ASSIGNMENT - Whatever follows the line containing "1078x677 pixels." in the listing below should be printed exactly, along with that line itself.

DATA SHOWN -
================================

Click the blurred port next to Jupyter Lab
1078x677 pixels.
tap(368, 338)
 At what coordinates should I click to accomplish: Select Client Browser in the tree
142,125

================================

SOLUTION FOR THIS EXERCISE -
1078x677 pixels.
tap(368, 338)
 At what coordinates should I click to accomplish: Select Client Browser in the tree
142,125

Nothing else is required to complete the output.